Report details COVID-19 impacts on hospitals, hospitalization and death rates
Pennsylvania hospitals lost $8.1 billion during the COVID-19 pandemic, and over the course of the pandemic, 11% of hospital patients who contracted the virus died, according to a report released Thursday by the Pennsylvania Health Care Cost Containment Council and the Hospital and Health System of Pennsylvania.
The report provides a look at the toll that the pandemic took on Pennsylvanians and their communities, and the impact on Pennsylvania’s hospitals.
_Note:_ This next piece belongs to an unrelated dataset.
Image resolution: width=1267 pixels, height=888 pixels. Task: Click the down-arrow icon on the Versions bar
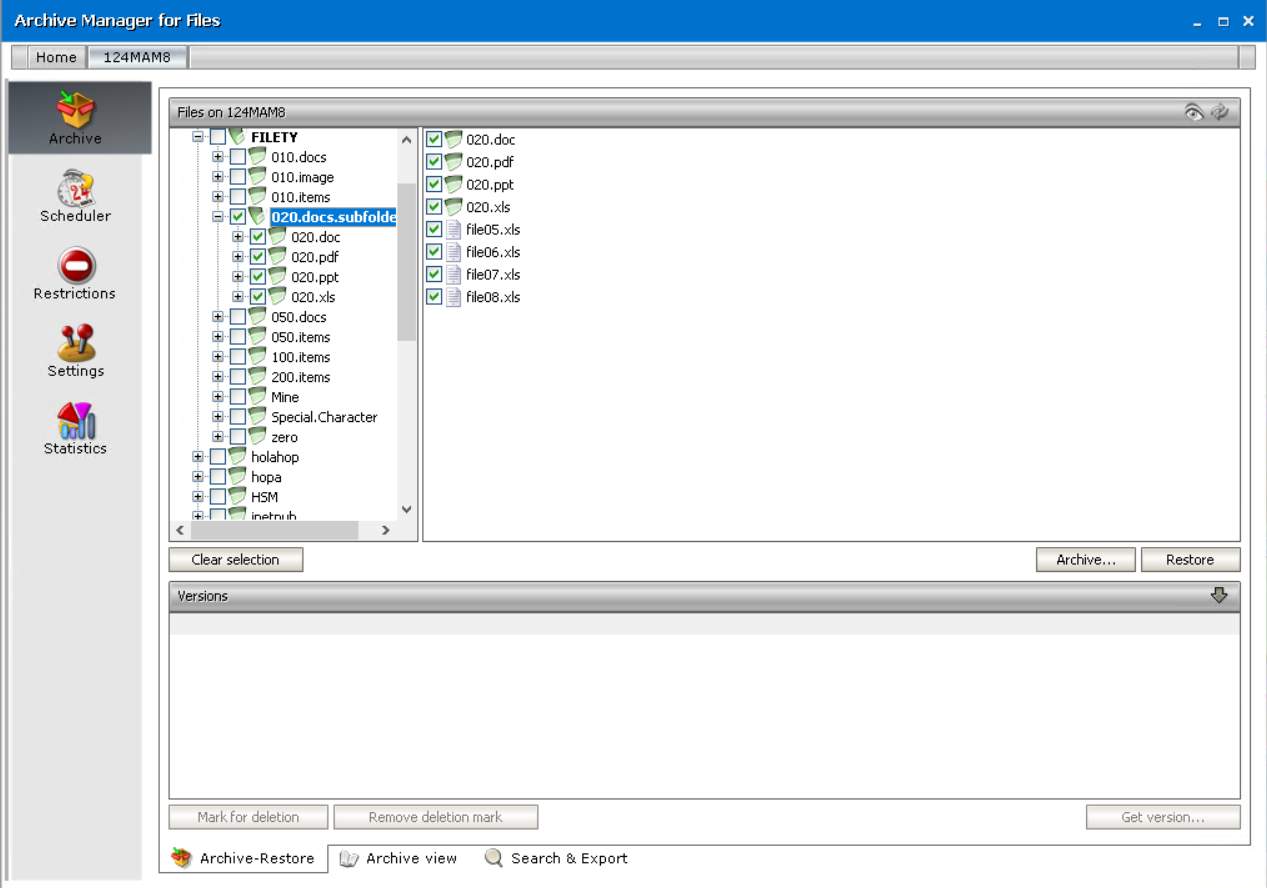1220,595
It documents the loss of billions of dollars, thousands of patients’ lives, and healthcare workers who left the industry in large numbers.
The joint study shows the death toll between March 2020 through December 2022 was 52,322, with patients averaging 8.3 days per admission.
The report also examines how Pennsylvania hospitals responded to the pandemic and the challenges they continue to face.
“Throughout the pandemic, Pennsylvania hospitals stepped up as leaders to care for and protect their communities,” said PAH President and CEO Nicole Stallings.
Staff shortages ballooned during the pandemic, with hospitals reporting average statewide vacancy rates of more than 30% at the end of 2022, including shortages in critical positions such as registered nurses, nursing support staff, and medical assistants.
Other key findings from the report showed:
Fayette County ranked among the top five counties for hospitalization rates per 10,000 residents, with 253.8. Washington and Greene counties were below average, with 184.6 and 181.2 hospitalizations, respectively.
Over the course of the pandemic, 11% of hospital patients who had COVID-19 died. The mortality rate varied over time, peaking at 16.3% in early 2020 and reaching 14.6% in late 2021 before falling to 5.5% as of late 2022.
Mortality rates were higher for patients ages 65 and older, male, white, and living in areas where 10% to about 25% of the population lives in poverty.
The overall hospitalization rate was 196.7 COVID-19 hospitalizations per 10,000 Pennsylvania residents from March 2020 through December 2022.
At its worst, the death rate for hospital patients between 65-84 of age with COVID-19 exceeded 20%. It reached nearly 30% for those over 85. The death rate for patients aged 25-44 never topped 5%.
Hospitals reported they lost $8.1 billion from January 2020 through December 2022, including $1.3 billion in increased staffing costs related to hiring additional staff and staffing emergency operation centers, and $679 million spent on additional supplies and equipment.
The health systems suffered an estimated $5.3 billion in revenue losses during COVID-19, mostly from pausing elective surgeries and procedures.
“We know COVID-19 had seismic effects on our communities, and we are still grappling with understanding what those effects are. From schools to stores to sports clubs and movie theaters, many of the basic ways that Pennsylvanians lived changed. But nowhere was this more dramatic than on the health care system. Like other businesses, hospitals and health care providers had to manage risk, while simultaneously bearing responsibility for caring for our sick,” said Dan Frankel, Chairman of the Democratic Health Committee.